[Raw records]
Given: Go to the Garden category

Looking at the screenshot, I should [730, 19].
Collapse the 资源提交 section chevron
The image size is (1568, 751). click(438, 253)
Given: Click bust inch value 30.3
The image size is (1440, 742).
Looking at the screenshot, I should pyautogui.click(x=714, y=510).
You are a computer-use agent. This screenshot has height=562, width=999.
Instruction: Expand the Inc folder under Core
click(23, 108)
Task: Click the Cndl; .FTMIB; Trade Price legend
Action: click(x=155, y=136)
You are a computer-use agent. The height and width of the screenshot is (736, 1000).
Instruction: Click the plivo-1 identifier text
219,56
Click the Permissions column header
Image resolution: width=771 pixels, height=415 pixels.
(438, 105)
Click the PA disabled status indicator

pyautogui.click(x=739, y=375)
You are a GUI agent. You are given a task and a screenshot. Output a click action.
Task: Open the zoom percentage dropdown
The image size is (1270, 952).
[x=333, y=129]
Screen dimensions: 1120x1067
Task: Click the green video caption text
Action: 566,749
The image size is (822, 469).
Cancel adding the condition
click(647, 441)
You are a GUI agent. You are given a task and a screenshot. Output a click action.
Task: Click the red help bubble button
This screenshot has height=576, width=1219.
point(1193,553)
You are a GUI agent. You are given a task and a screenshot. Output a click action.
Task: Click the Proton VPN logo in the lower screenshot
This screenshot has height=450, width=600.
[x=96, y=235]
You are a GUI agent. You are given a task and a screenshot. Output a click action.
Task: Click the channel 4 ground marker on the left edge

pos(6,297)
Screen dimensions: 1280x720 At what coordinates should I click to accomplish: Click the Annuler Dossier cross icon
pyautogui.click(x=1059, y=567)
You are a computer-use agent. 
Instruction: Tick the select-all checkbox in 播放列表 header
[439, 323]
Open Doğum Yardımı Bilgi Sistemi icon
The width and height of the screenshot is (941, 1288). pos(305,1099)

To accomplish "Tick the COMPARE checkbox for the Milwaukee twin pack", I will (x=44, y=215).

:: Task requirements ::
Pull out every line from the rows above that contains the word "Open".

:: Final answer ::
Task: Open the zoom percentage dropdown
Open Doğum Yardımı Bilgi Sistemi icon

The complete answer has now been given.